What I appreciate about the different tales of Cinderella is that they’re adapted to fit the needs of its culture but that they’re also similar enough to convey the same theme. The fairytale I’ve grown up listening to is the one in which the princess is tortured by the stepmother but eventually pursued romantically because of a lost glass slipper. Therefore, by reading different versions I’ve become more aware of the unimportance of the circumstances, but rather the priority to bring to the attention an unappreciated noble soul. In the tale, “The Hidden One” by Aaron Shepard rather than having a stepmother who tortured the cinderella of the story, it was the doings of the jealous older sister who made her miserable by abusing her physically and emotionally.In addition to those differences, the father is still alive and the “prince” of the story is a hunter who is hidden to everyone except his sister and his future bride. I like this tale most when compared to other fairy tales of cinderella because there was more of an emphasis on the goodness of her soul. However, this isn’t meant to belittle any appreciation of Cinderella’s character in the other fairy tales, but in most the beauty of her soul correlates with her physical beauty.
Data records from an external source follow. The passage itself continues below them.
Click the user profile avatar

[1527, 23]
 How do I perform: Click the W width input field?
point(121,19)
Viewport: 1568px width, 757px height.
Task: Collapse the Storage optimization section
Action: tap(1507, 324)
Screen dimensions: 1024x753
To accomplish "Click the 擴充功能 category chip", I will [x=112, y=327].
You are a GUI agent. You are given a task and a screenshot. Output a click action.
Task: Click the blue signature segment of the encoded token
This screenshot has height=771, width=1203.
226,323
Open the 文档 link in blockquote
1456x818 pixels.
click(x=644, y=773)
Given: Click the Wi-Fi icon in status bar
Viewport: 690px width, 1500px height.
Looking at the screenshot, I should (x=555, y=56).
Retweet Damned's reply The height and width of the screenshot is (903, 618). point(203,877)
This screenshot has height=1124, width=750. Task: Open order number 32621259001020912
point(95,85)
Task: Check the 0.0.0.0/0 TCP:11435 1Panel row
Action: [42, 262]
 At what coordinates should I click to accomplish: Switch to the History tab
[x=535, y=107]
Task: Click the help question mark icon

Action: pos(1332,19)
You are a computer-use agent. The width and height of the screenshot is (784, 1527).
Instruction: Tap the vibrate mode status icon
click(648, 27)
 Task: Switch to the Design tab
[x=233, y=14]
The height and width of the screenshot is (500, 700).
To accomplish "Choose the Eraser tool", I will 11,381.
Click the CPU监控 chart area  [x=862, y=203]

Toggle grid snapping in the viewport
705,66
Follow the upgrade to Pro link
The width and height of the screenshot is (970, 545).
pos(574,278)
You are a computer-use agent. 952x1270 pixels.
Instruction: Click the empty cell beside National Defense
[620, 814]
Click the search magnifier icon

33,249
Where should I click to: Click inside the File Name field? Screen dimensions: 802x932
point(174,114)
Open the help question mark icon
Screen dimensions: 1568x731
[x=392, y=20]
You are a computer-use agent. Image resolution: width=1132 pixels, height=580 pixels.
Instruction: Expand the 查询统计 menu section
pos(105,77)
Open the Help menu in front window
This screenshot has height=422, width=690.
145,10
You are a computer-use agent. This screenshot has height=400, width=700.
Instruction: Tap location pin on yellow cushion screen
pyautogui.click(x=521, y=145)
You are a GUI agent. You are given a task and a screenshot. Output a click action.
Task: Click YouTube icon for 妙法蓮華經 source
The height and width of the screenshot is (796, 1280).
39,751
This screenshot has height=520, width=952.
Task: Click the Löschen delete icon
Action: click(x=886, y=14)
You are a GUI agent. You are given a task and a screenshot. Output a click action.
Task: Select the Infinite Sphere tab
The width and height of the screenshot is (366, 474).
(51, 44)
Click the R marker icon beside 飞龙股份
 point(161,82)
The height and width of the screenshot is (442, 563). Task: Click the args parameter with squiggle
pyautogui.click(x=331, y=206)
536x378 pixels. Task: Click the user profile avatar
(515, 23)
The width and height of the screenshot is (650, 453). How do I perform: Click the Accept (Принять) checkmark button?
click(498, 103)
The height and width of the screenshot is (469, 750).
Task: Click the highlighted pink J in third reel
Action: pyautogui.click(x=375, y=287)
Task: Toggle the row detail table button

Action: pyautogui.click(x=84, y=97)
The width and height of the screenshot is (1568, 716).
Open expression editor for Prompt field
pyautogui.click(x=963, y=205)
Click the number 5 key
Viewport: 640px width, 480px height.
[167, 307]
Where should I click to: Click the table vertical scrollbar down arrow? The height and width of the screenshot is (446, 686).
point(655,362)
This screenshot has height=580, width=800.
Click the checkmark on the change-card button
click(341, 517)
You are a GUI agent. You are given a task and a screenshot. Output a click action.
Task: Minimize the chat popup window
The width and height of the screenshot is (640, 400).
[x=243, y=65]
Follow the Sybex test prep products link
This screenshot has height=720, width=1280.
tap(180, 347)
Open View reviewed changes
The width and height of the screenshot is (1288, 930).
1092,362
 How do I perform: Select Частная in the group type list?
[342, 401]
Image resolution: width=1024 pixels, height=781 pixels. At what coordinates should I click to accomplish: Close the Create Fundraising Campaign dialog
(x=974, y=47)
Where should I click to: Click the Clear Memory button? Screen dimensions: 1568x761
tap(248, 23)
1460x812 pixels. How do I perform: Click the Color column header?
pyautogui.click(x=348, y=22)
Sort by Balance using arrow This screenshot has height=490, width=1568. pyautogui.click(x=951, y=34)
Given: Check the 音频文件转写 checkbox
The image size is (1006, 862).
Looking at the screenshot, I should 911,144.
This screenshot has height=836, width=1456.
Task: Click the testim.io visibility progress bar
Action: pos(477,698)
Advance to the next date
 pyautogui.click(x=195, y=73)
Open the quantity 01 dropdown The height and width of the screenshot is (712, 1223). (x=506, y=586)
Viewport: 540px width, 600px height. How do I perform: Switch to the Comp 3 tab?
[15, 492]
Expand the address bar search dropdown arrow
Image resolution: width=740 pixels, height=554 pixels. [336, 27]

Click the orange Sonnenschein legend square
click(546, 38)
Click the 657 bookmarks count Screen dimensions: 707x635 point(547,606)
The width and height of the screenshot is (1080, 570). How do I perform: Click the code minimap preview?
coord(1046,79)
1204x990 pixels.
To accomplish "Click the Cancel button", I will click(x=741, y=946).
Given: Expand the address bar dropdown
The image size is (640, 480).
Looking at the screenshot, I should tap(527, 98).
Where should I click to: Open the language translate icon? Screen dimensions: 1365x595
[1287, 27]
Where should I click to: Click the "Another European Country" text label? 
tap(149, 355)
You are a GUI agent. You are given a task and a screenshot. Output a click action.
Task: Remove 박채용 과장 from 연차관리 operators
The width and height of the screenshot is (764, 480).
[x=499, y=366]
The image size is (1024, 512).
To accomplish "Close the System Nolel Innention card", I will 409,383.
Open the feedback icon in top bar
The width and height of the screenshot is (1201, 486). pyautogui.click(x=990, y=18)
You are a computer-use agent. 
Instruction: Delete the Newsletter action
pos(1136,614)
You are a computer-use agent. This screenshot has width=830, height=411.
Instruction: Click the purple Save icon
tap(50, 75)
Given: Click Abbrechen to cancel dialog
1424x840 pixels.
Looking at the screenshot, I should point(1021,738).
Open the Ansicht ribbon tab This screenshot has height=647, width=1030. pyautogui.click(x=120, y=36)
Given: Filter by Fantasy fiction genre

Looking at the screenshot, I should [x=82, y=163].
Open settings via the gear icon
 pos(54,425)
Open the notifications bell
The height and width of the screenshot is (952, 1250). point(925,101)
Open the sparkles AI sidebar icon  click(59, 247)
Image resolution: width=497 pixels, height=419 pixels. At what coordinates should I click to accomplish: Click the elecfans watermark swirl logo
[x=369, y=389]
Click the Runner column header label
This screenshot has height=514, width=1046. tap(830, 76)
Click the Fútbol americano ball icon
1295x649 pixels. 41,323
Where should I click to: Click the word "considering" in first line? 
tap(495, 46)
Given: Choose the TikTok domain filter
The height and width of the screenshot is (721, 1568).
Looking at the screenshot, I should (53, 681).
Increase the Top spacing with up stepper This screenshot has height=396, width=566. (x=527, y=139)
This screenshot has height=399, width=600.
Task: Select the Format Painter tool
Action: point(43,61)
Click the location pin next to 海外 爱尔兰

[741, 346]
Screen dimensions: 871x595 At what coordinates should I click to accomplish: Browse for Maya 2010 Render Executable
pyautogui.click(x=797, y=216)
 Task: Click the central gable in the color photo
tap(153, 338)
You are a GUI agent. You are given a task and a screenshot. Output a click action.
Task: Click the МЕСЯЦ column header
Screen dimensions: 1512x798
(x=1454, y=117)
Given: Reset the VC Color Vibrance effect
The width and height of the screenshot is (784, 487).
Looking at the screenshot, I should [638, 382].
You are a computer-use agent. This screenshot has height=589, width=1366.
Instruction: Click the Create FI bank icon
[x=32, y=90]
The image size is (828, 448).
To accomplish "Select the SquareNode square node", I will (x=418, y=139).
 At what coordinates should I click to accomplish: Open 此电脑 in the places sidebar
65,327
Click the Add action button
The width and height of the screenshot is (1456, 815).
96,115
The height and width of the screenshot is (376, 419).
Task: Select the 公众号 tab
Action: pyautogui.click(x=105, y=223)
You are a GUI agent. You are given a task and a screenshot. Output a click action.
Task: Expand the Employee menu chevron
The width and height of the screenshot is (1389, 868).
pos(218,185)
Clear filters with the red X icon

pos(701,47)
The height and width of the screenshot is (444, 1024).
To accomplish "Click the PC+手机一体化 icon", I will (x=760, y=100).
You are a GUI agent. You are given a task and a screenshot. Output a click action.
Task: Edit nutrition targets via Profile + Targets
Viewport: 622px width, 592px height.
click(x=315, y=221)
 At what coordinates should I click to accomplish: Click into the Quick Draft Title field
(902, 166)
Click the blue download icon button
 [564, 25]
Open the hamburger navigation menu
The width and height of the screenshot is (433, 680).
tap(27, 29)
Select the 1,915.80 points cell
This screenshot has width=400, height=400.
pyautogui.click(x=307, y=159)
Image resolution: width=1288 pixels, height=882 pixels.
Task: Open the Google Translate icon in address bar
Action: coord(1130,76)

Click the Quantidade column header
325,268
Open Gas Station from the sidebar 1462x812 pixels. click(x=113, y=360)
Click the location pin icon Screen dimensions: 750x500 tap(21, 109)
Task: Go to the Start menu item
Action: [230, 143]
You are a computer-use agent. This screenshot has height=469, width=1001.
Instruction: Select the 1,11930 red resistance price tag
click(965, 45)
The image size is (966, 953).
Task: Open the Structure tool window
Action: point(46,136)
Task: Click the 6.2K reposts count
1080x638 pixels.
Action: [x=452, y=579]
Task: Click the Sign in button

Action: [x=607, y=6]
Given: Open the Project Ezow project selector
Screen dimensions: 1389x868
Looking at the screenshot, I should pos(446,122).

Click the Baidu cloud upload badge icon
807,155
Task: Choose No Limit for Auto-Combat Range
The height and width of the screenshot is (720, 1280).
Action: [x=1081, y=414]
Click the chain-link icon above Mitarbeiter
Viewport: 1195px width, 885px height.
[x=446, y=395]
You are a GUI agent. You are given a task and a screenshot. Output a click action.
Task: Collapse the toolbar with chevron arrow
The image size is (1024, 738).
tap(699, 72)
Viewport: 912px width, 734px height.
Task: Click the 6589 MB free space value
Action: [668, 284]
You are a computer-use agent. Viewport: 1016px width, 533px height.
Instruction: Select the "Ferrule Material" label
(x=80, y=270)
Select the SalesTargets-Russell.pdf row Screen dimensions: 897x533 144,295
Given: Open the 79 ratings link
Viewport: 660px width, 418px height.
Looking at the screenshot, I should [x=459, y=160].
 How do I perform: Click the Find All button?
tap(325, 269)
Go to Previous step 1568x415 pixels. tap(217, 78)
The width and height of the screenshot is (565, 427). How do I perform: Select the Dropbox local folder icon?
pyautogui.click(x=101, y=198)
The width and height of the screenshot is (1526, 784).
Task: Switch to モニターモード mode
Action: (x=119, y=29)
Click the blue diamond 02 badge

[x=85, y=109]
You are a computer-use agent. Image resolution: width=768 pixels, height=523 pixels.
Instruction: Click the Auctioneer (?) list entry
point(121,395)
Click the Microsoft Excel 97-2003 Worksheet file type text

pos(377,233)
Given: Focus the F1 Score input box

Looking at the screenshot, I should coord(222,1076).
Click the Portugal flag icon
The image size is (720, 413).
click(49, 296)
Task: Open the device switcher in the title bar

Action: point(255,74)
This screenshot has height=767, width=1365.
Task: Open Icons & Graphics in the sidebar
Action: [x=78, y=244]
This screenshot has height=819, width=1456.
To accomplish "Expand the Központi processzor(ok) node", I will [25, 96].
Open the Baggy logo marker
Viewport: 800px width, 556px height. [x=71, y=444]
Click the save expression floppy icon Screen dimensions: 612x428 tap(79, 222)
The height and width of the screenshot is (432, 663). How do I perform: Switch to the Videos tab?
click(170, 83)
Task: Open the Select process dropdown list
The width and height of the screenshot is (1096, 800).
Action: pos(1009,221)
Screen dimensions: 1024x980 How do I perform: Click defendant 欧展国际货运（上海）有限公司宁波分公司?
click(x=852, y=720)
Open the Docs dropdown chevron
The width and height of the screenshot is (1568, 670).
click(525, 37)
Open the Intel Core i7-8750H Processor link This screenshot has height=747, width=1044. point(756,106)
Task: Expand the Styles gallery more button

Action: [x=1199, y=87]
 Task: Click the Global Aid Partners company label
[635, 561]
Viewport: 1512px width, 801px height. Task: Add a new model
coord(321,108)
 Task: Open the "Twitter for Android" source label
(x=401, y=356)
In “The hidden one” her nobility determines her fate when she’s able to see the invisible hunter. In other words, the hunter’s sister had seen the beauty within Cinderella while she physically looked the worst version of herself. This comes to show how a good heart inevitably trumps physical appearance. Therefore, Like many other tales, the antagonists corrupted heart never stood a chance in overpowering Cinderella’s authenticity and good nature. Regardless, it was interesting to read a different version of Cinderella with the same message but a different plot.